Mönchengladbach Singende Zeitungsleute

Mönchengladbach · Der Werkschor der Rheinischen Post unter der Leitung von Wolfram Goertz sang bei der „Musik zur Marktzeit“ in der Citykirche am Alten Markt zum ersten Mal öffentlich. Und das wirklich gut.

 Der Werkschor der Rheinischen Post singt in der Citykirche, und Wolfram Goertz am Flügel dirigiert.

Der Werkschor der Rheinischen Post singt in der Citykirche, und Wolfram Goertz am Flügel dirigiert.

Foto: Isabella Raupold

 Der Name „Werkschor“ erinnert an (zumindest musikalisch) gute alte Zeiten, als etwa im Ruhrgebiet der Nachkriegszeit die großen Unternehmen der eisenverarbeitenden Industrie Chöre unterhielten, in denen mal locker 300 Leute singender Weise ihre Freizeit gestalteten. Mit teils herausragenden Ergebnissen. Die Zeiten sind vorbei. Was aber nicht bedeutet, dass nicht etwa in Düsseldorf ein umtriebiger Mönchengladbacher Musikredakteur namens Wolfram Goertz auf die Idee kommt, im Haus seines Arbeitgebers, der Rheinischen Post, einen Werkschor zu gründen. Dieses Ensemble hatte jetzt 20-köpfig seinen ersten öffentlichen Auftritt in der Citykirche am Alten Markt. Die Neugierde in Gladbachs Chorszene war so groß, dass für Besucher noch Stühle herbeigeschafft werden mussten. Und der Hörgenuss war beachtlich.

BEREITGESTELLTE DATEN ▸
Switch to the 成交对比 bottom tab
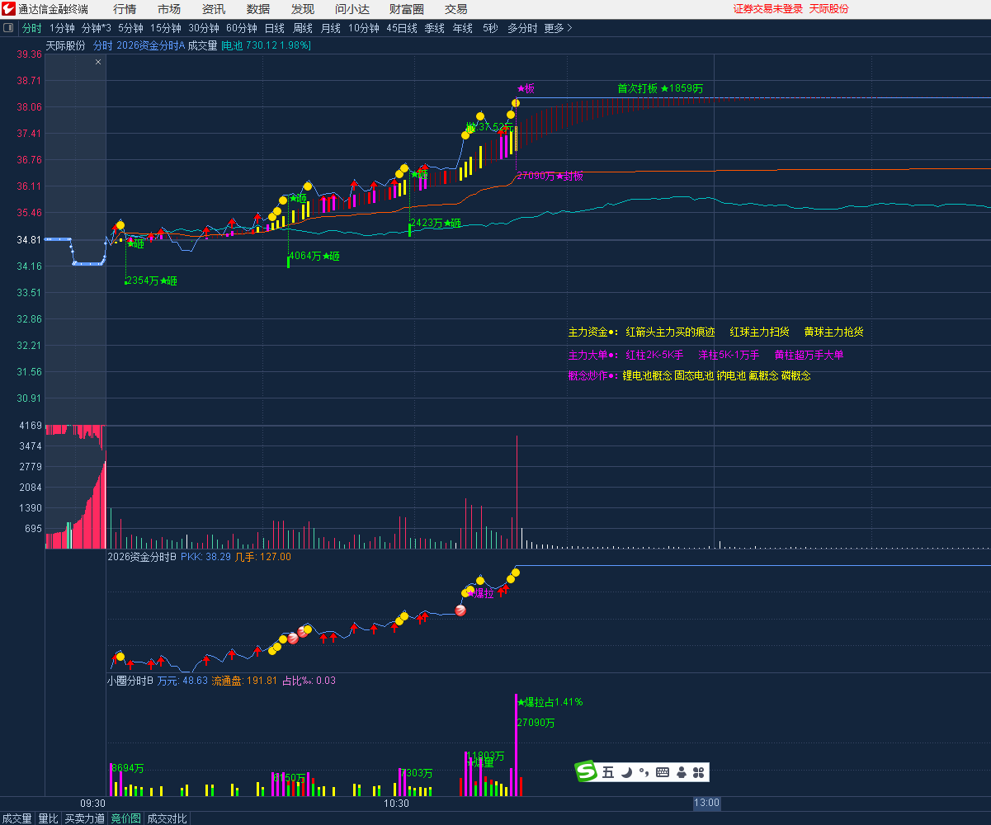The height and width of the screenshot is (825, 991). pyautogui.click(x=168, y=818)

ZU ERLEDIGEN ▸
**a.** Mit wie vielen Mitgliedern trat der Werkschor laut dem Artikel über den Werkschor der Rheinischen Post zum ersten Mal öffentlich auf?
**b.** Schreiben Sie den Artikel über den Werkschor der Rheinischen Post im Anschluss an seinen letzten Satz weiter.
Die Daten haben mit dem Artikel über den Werkschor der Rheinischen Post nichts zu tun.

LÖSUNGEN ▸
**a.** Mit 20 Mitgliedern.

**b.**
Natürlich geht es, wenn Goertz öffentlich auftritt, meist auch ein bisschen lustig zu. Und so dürfen die Zuhörer schmunzeln, wenn er über seinen und seiner Sänger Arbeitgeber den weitgehend liebevollen Satz sagt: „Das ist die Firma, die uns beschützt, ernährt und irgendwann entlässt.“ Der Rheinischen Post zu Ehren zieren die Chormappen der Sängerinnen und Sänger ein großes goldenes R, in dessen Aussparungen man sich ein unsichtbares P denken kann. Man trägt schwarz, steht traditionell auf den Stufen zum Chor, Goertz hat sich einen kleinen Flügel bestellt, ihm zur Seite steht Wolfgang Engelbertz am E-Bass. Und der Chor singt erst mal Weihnachtslieder.

Und da wird schnell klar, dass diese singenden Zeitungsleute schon ganz schön was drauf haben. In einer klassischen Konzertkritik stünden Bezeichnungen wie „homogenes Klangbild“, „gute Textverständlichkeit“, „dynamisch differenziert“ oder „organisch phrasiert“. Man kann aber auch einfach sagen, der RP-Werkschor ist schon zu so etwas wie einem Ensemble zusammengewachsen. Die Frauen und Männer singen ohrenscheinlich gern, keine Einzelstimme dominiert, man singt ohne Druck und mit Lust an den kleinen Feinheiten, auf die der Dirigent Wert legt. „We Wish You A Merry Cristmas“ zum Beispiel, an sich kein allzu anspruchsvoller Weihnachstspaß, endet in einem feinen Leiserwerden. Wie ein kleines Sternenfunkeln klingt das. Und strahlt auch so aus den Gesichtern der Sänger. Sogar einen wirklich schönen A-cappella-Satz hat der Werkschor drauf, den ihm ihr Leiter komponiert hat. Dieses „Maria durch ein Dornwald ging“ leuchtet ein wenig angejazzt in die melancholischen Abstufungen des alten Liedes. Eine beachtliche Leistung.

Neben Weihnachtlichem hat der Chor Populäres im Programm. Leonard Cohen, Coldplay, die ein bisschen ambitionierte „Bohemian Rhapsody“ von Queen. Den „Magnificat”-Kanon aus Taizé darf und soll das Publikum mitsingen. Außerdem setzt zwischendurch Münsterkantor Klaus Paulsen mit zwei zarten Dubois-Sätzen die wunderbare Orgel in Szene. So füllt sich ein leichtes, erbauliches Stündchen Musik zum dritten Adventssamstag mit der Freude, dass ein neuer Chor mit einem altem Namen auf der Welt ist.